Given text
So when Sen. Hillary Rodham Clinton (D-N.Y.) came to this struggling city to announce some good news, her choice of partners was something of a surprise.

Joining Tata Consultancy's chief executive at a downtown hotel, Clinton announced that the company would open a software development office in Buffalo and form a research partnership with a local university. Tata told a newspaper that it might hire as many as 200 people.

The 2003 announcement had clear benefits for the senator and the company: Tata received good press, and Clinton burnished her credentials as a champion for New York's depressed upstate region.

But less noticed was how the event signaled that Clinton, who portrays herself as a fighter for American workers, had aligned herself with Indian American business leaders and Indian companies feared by the labor movement.

Now, as Clinton runs for president, that signal is echoing loudly.

Prompt A
Answer these about the article on Clinton and Tata Consultancy, one line each:
(i) Who joined Clinton at the downtown hotel?
(ii) In what year was the announcement made?
(iii) How many people did Tata say it might hire?
Prompt B
From the article on Clinton and Tata Consultancy, list every plan Tata announced or said it might carry out.
Prompt C
Continue the article on Clinton and Tata Consultancy with the paragraphs that follow its last sentence.

Extracted entries
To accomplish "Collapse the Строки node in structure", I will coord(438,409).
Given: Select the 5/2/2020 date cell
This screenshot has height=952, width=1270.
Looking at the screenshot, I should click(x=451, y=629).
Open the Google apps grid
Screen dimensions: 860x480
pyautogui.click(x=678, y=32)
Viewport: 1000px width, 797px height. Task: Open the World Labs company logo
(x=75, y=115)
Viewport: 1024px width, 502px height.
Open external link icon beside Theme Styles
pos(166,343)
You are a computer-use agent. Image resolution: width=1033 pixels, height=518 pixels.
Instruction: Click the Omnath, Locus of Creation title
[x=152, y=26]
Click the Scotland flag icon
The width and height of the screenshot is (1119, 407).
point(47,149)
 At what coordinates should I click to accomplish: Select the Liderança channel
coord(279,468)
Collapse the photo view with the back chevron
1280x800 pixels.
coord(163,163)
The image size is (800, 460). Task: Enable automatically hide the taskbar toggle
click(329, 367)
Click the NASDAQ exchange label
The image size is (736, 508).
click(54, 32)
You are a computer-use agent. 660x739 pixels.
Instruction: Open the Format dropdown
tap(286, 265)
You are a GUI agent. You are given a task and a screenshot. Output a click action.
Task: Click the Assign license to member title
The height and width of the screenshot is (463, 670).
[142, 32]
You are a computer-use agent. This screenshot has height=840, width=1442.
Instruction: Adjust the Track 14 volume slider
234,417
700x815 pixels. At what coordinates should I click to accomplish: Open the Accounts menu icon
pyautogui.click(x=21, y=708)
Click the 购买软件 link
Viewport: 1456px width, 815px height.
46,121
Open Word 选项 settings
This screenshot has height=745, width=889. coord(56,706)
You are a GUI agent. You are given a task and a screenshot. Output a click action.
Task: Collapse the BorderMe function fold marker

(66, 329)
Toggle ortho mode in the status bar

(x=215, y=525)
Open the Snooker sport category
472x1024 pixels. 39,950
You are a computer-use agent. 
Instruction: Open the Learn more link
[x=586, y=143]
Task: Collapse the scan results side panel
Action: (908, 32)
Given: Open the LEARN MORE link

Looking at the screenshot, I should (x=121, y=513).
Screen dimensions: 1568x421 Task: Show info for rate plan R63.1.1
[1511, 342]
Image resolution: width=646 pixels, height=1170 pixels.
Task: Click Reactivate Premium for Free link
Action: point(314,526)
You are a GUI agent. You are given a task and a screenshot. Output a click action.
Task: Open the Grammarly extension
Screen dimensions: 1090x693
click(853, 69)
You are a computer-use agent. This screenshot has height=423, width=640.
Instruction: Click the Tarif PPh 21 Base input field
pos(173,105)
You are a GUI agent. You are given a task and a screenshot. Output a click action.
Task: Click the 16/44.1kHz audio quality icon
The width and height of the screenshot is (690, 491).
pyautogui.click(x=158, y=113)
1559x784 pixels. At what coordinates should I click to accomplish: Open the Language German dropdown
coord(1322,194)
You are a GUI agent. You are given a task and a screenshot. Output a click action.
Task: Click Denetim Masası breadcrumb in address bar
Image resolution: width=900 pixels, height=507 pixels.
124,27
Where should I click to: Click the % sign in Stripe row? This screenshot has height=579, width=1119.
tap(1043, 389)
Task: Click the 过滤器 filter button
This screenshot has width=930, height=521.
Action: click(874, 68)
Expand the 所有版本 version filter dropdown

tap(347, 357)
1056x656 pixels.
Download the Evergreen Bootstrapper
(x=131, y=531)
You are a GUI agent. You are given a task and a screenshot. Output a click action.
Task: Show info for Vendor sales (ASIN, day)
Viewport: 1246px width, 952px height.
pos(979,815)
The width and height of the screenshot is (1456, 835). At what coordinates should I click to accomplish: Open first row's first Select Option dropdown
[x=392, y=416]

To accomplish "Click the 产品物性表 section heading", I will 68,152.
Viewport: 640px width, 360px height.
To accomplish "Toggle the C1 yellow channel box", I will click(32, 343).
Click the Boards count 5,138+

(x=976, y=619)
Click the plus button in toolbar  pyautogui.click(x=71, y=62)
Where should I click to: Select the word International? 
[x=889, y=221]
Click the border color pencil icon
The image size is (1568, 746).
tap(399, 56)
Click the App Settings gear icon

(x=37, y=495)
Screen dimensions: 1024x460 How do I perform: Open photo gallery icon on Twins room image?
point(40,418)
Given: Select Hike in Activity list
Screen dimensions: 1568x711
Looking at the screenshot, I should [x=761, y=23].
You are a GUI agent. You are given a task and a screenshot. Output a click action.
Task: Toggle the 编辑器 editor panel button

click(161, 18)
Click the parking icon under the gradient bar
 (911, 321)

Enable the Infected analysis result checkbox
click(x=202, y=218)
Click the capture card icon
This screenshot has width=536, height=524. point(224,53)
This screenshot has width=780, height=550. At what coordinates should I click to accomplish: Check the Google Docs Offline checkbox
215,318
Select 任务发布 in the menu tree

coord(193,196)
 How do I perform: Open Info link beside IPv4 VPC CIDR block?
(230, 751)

Answer A
(i) Tata Consultancy's chief executive
(ii) 2003
(iii) As many as 200

Answer B
- Open a software development office in Buffalo
- Form a research partnership with a local university
- Hire as many as 200 people

Answer C
Clinton is successfully wooing wealthy Indian Americans, many of them business leaders with close ties to their native country and an interest in protecting outsourcing laws and expanding access to worker visas. Her campaign has held three fundraisers in the Indian American community recently, one of which raised close to $3 million, its sponsor told an Indian news organization.

But in Buffalo, the fruits of the Tata deal have been hard to find. The company, which called the arrangement Clinton's "brainchild," says "about 10" employees work here. Tata says most of the new employees were hired from around Buffalo. It declines to say whether any of the new jobs are held by foreigners, who make up 90% of Tata's 10,000-employee workforce in the United States.

As for the research deal with the state university that Clinton announced, school administrators say that three attempts to win government grants with Tata for health-oriented research were unsuccessful and that no projects are imminent.

The Tata deal underscores Clinton's bind as she attempts to lead a Democratic Party that is turning away from the free-trade policies of her husband's administration in the 1990s and is becoming more skeptical of trade deals and temporary-worker visas.

Like many businesses and economists, Clinton says that the United States benefits by admitting high-tech workers from abroad. She backs proposals to increase the number of temporary visas for skilled foreigners.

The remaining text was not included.